Receiving e-mail, for instance, doesn’t rise to that prima facia threshold level as such receipt doesn’t constitute a voluntary or ‘willful’ (a necessary component of malfeasance/misfeasance is ‘intent’ according to Judge Pomeroy) act. But (hypothetically speaking) taking bribes DOES! I don’t know that irrefutable ‘proof’ of bribe taking would be required as part of a recall petition in such a scenario. A sworn statement under penalty of perjury a declarant submitted of KNOWLEDGE including a specific time, date, and place of where it had occurred would suffice. The weighing of the probity of such argument or evidence would be left to the voters’ determination much as proof of damages or other details (often obtained in the discovery phase) are left to jurors in the trial phase in a civil proceeding.

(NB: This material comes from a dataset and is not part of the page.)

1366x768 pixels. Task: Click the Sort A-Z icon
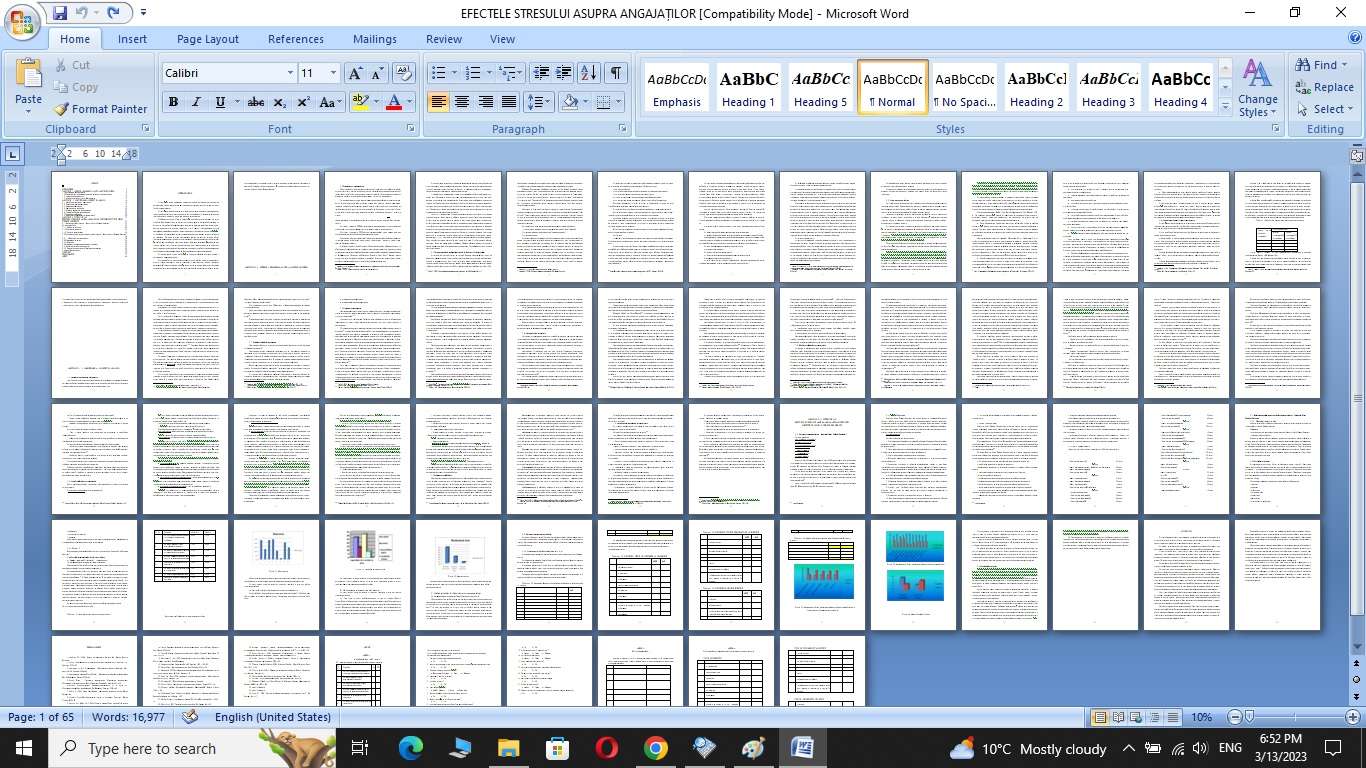[589, 73]
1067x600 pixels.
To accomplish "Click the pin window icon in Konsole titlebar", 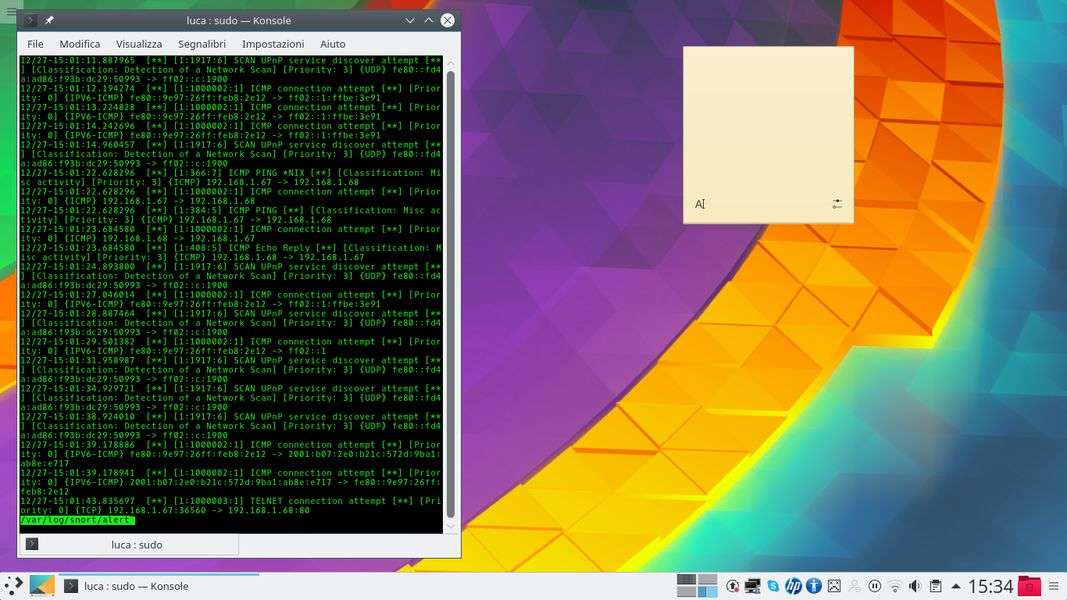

Thus, I feel the petitioners erred in attempting to try the case before the judge instead of the voters and bringing counsel aboard too late in the process. e.g. Conspiring, aiding, and abetting chemical trespass and poisoning the public strikes me as a less convoluted more easily understood charge. There’s some case law suggesting the victims of the imminent harm need not wait until after the injury to seek relief…or a mushroom cloud before they react. In any event, more attention needs to be paid to the drafting phase of a recall petition. (Note: Old Russian Proverb–if you’re going to gouge the bear’s eye with a stick, make sure the stick is longer than the bear’s arm.)